When I started to study theology, these were the dominant ideas. Both the timeless guru Jesus, and the Jesus who got it wrong, left church leaders saying Jesus was the son of God, but unable to say why the people who lived and worked with him had called him the son of God. They could insist that he rose from the dead, but couldn’t say what that meant to the people who claimed to have seen him risen from the dead. They could say he was crucified to save us from sin, but they couldn’t say why the ruling classes in Jerusalem wanted him crucified.
In 1973 a new era began with the publication of a book called Jesus the Jew by a Jewish scholar Geza Vermes. Since then Jewish and Christian scholars have been collaborating on new research on Jesus.
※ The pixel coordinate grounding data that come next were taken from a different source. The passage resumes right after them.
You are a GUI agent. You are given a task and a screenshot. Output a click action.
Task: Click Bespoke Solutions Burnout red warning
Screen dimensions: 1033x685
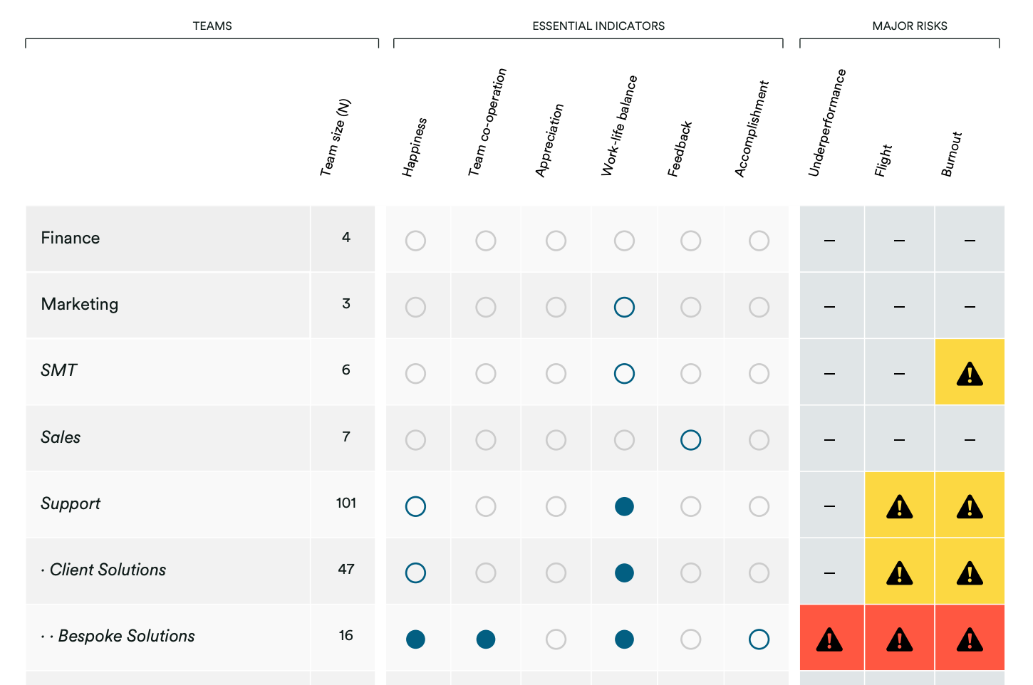click(x=970, y=639)
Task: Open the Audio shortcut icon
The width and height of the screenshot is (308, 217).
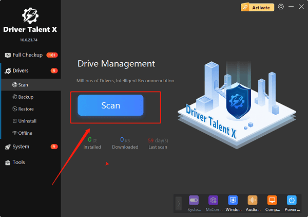Action: click(252, 201)
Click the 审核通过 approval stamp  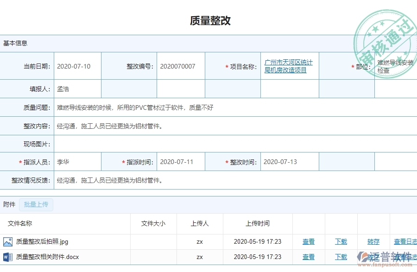pyautogui.click(x=385, y=35)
I have briefly described the results of their research. Jesus responded to the situation of his time. He appealed to the biblical claim that the world has been created by a generous god who provides enough for everyone to live well. He encouraged starving people to share what they had with each other, making sure nobody goes without.
Conclusion
At our Communion service we continue the movement Jesus began. We share little pieces of bread – only tokens now, but still tokens of our commitment to a god who provides enough for everyone to eat well.
Today we have other methods to share with those in need. This church has its own distinctive ways to feed the hungry. When you do, congratulations. You are living the way you are designed to live. As you bless others, may you also receive blessing.
2 Comments
Geza Vermes went on to publish in 2003 “The Authentic Gospel of Jesus” which The Folio Society subsequently reprinted (with slight changes) in 2009. At over 400 pages it is no slouch. Maybe his Epilogue line is sufficient : Look for what Jesus himself taught instead of being satisfied with what has been taught about him. What do you think Jonathan?
Absolutely!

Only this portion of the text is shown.